### Activity
When you transcribe the entries below, begin at their first line and stop after the line containing "The height and width of the screenshot is (1456, 819)."; pictures stay out.

### Input data
[Start of Attachment]

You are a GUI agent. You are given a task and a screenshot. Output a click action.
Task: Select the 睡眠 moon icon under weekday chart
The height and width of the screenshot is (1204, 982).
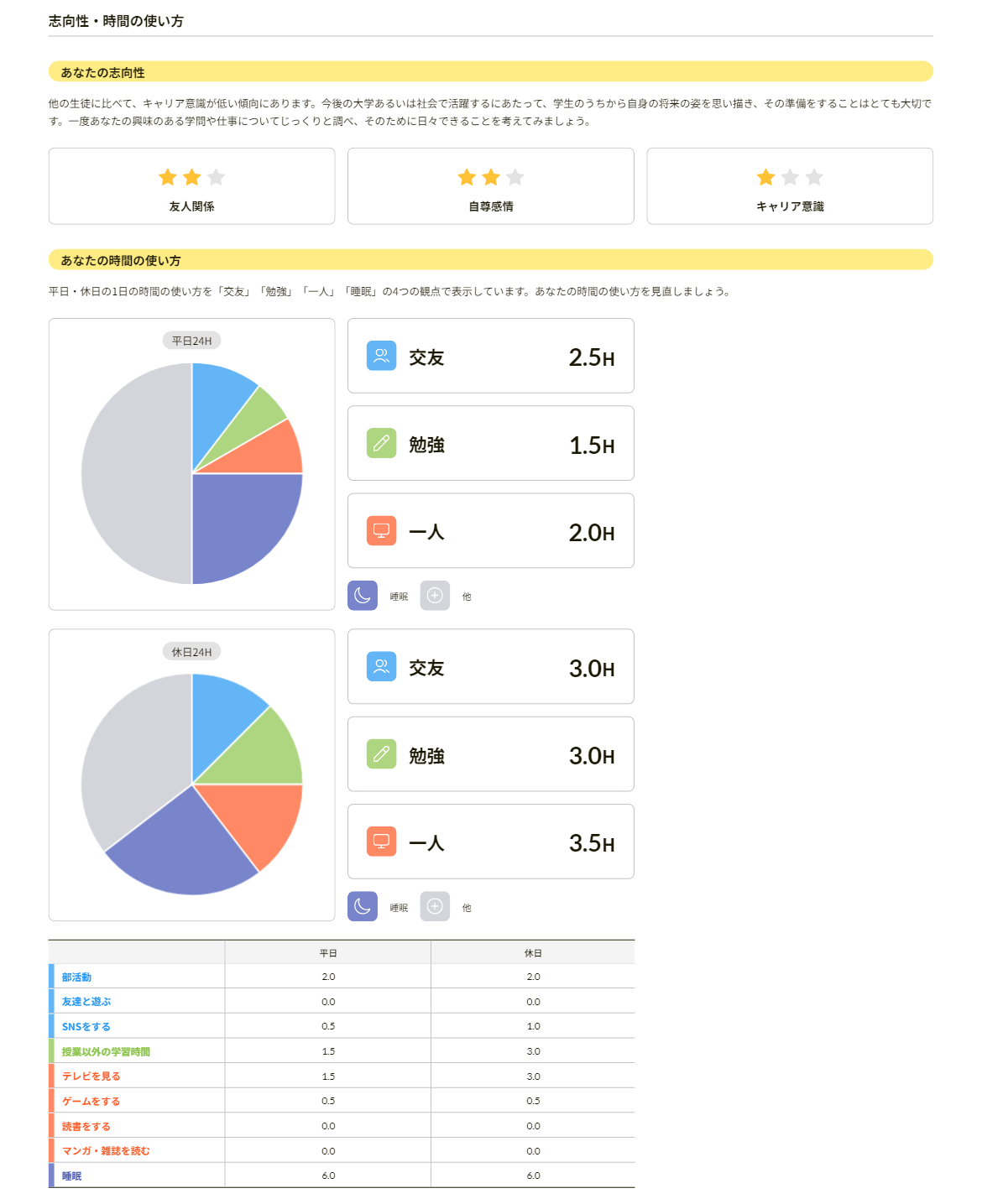pos(363,596)
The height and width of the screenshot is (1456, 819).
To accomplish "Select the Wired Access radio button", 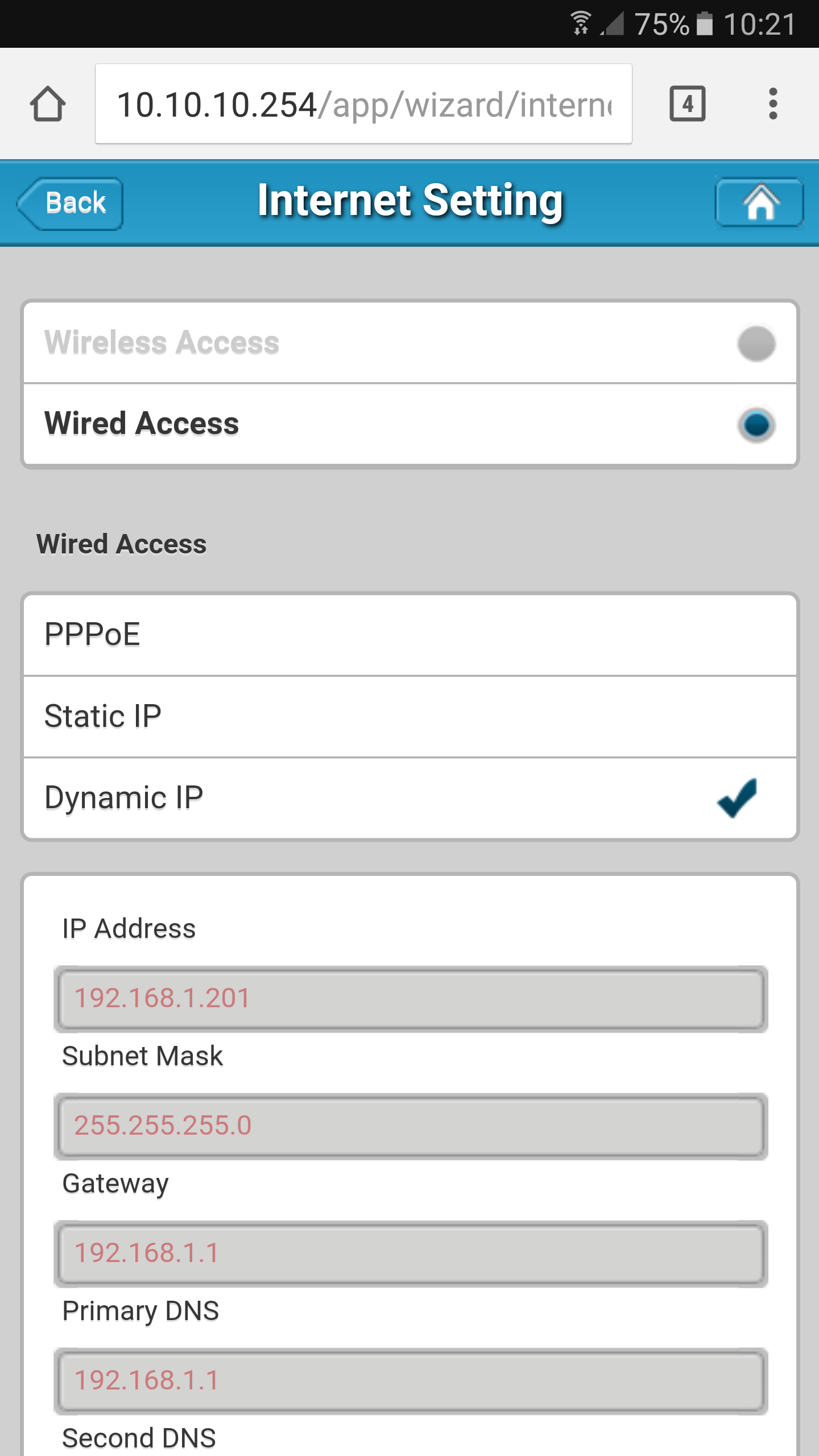I will point(756,425).
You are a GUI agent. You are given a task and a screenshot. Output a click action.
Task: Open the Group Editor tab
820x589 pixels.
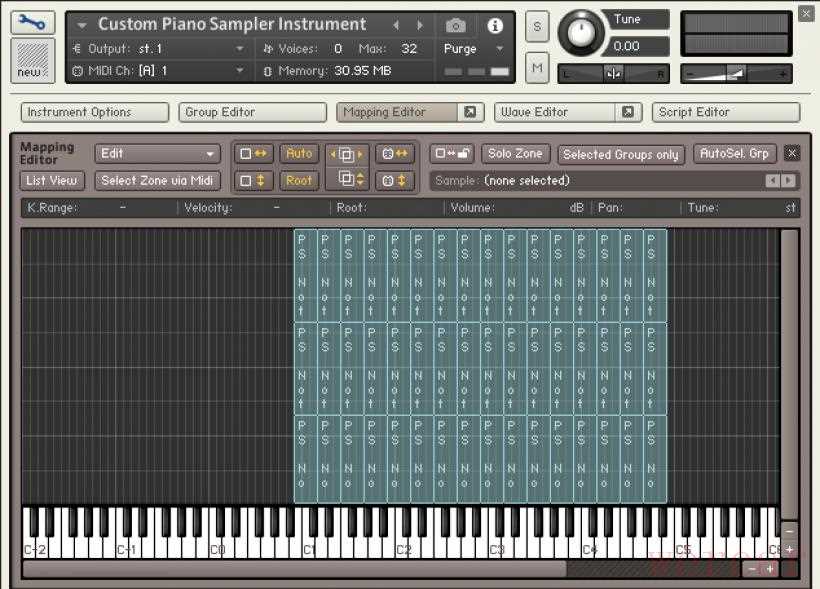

[End of Attachment]

### Task solution
You are a GUI agent. You are given a task and a screenshot. Output a click action.
Task: Select the 睡眠 moon icon under weekday chart
The height and width of the screenshot is (1204, 982).
pos(363,596)
The height and width of the screenshot is (1456, 819).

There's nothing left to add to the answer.